*** Block opens ***

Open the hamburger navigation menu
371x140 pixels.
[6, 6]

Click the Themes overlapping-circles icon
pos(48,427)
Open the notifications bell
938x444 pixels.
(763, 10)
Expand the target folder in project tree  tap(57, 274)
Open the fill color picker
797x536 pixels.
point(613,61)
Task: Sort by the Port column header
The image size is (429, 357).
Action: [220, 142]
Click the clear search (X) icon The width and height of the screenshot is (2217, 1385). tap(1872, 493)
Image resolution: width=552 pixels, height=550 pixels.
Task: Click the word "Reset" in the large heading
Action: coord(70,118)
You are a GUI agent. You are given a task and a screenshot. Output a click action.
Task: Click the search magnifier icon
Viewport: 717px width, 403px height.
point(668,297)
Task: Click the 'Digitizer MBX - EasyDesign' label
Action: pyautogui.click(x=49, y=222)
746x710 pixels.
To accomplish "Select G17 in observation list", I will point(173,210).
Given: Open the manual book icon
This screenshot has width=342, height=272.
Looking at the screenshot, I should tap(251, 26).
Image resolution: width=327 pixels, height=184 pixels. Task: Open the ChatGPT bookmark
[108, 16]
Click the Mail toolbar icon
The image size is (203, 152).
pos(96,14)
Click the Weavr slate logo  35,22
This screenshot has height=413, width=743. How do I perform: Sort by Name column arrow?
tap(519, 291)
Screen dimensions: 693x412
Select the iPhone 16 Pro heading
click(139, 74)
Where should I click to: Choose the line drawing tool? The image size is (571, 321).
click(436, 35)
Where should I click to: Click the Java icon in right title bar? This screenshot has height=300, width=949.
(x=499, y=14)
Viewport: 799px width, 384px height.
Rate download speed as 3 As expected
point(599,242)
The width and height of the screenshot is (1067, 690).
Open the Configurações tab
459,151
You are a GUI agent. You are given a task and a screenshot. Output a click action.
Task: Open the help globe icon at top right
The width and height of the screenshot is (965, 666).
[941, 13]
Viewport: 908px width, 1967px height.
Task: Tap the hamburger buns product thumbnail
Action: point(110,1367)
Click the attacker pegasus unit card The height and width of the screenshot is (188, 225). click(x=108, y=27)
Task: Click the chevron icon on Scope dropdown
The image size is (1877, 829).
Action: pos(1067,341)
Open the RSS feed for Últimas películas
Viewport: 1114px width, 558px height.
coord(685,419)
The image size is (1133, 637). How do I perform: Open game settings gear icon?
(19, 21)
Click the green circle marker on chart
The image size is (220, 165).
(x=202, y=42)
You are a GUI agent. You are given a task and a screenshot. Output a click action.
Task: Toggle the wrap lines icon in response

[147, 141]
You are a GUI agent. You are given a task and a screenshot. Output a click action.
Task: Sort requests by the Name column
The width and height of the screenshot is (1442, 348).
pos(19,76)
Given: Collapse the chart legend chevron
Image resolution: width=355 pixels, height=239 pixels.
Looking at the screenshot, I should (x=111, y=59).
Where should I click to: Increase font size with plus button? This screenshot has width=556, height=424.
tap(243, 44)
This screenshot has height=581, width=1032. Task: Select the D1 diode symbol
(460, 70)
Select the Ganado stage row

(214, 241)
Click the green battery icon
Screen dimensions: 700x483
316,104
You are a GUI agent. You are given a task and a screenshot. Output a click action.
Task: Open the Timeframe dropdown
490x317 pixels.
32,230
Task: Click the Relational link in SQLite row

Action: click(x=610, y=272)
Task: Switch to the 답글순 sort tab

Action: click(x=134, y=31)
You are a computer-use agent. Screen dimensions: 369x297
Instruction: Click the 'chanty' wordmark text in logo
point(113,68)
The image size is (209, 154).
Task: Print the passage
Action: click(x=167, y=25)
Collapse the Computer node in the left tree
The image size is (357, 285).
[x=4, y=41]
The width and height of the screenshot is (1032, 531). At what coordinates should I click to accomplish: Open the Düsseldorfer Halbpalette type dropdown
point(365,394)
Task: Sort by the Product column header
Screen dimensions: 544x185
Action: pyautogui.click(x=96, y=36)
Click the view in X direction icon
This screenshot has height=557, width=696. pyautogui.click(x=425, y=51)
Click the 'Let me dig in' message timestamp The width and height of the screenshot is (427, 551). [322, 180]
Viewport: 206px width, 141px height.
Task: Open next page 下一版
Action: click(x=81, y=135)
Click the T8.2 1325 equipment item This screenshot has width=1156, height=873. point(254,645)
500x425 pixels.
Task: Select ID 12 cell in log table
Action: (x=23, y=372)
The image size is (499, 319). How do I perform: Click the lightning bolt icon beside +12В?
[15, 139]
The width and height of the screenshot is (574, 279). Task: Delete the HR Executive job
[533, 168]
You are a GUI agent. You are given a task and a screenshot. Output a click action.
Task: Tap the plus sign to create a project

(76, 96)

*** Block closes ***

Work order: Having found the line that contains "Click the T8.2", set down that line and all the rest through the end of the records, exactly.

Response area:
Click the T8.2 1325 equipment item This screenshot has width=1156, height=873. point(254,645)
500x425 pixels.
Task: Select ID 12 cell in log table
Action: (x=23, y=372)
The image size is (499, 319). How do I perform: Click the lightning bolt icon beside +12В?
[15, 139]
The width and height of the screenshot is (574, 279). Task: Delete the HR Executive job
[533, 168]
You are a GUI agent. You are given a task and a screenshot. Output a click action.
Task: Tap the plus sign to create a project

(76, 96)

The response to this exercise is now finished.